◆ **TASK PROMPT**
Copy the data below verbatim, from the line with "At what coordinates" up to and including the line with "Looking at the".

(Item coordinate data)
******************************
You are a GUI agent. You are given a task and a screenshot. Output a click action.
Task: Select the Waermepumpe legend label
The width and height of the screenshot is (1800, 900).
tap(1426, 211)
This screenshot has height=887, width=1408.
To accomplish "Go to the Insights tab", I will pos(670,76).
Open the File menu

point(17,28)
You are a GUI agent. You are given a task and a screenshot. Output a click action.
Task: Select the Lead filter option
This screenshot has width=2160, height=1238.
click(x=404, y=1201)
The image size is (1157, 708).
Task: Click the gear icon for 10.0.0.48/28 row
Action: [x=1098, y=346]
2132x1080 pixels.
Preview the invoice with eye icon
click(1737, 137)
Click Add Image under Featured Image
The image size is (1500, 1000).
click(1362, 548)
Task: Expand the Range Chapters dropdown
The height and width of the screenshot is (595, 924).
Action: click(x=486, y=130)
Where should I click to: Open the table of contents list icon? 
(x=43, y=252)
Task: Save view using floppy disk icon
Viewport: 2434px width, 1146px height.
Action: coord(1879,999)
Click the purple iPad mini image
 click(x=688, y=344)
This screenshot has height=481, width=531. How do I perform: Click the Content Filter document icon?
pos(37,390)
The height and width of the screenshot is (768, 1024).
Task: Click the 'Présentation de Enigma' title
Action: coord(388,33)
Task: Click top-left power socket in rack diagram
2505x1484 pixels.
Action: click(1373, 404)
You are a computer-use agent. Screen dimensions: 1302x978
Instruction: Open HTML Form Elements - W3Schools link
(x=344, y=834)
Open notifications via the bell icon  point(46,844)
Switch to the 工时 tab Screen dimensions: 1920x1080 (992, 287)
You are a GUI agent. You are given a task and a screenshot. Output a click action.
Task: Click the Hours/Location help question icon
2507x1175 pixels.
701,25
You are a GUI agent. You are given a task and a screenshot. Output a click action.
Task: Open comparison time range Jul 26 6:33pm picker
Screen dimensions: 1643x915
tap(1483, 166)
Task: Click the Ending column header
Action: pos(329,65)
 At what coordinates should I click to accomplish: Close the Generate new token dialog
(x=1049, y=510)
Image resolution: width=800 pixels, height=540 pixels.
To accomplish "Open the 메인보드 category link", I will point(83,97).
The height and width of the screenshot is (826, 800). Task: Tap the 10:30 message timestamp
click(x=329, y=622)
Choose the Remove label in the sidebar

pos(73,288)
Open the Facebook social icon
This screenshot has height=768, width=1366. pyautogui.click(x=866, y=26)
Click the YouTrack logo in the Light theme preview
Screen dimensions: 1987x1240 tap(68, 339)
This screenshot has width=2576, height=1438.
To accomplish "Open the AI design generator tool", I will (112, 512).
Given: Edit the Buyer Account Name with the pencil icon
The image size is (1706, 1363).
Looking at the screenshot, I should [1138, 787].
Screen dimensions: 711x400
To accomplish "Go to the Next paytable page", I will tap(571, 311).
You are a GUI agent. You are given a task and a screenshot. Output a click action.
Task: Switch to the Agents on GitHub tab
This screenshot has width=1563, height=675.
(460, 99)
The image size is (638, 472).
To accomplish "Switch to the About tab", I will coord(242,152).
******************************
◆ **RESPONSE TO THE TASK**
 At what coordinates should I click to accomplish: Close the Generate new token dialog
(x=1049, y=510)
Image resolution: width=800 pixels, height=540 pixels.
To accomplish "Open the 메인보드 category link", I will point(83,97).
The height and width of the screenshot is (826, 800). Task: Tap the 10:30 message timestamp
click(x=329, y=622)
Choose the Remove label in the sidebar

pos(73,288)
Open the Facebook social icon
This screenshot has height=768, width=1366. pyautogui.click(x=866, y=26)
Click the YouTrack logo in the Light theme preview
Screen dimensions: 1987x1240 tap(68, 339)
This screenshot has width=2576, height=1438.
To accomplish "Open the AI design generator tool", I will (112, 512).
Given: Edit the Buyer Account Name with the pencil icon
The image size is (1706, 1363).
Looking at the screenshot, I should [1138, 787].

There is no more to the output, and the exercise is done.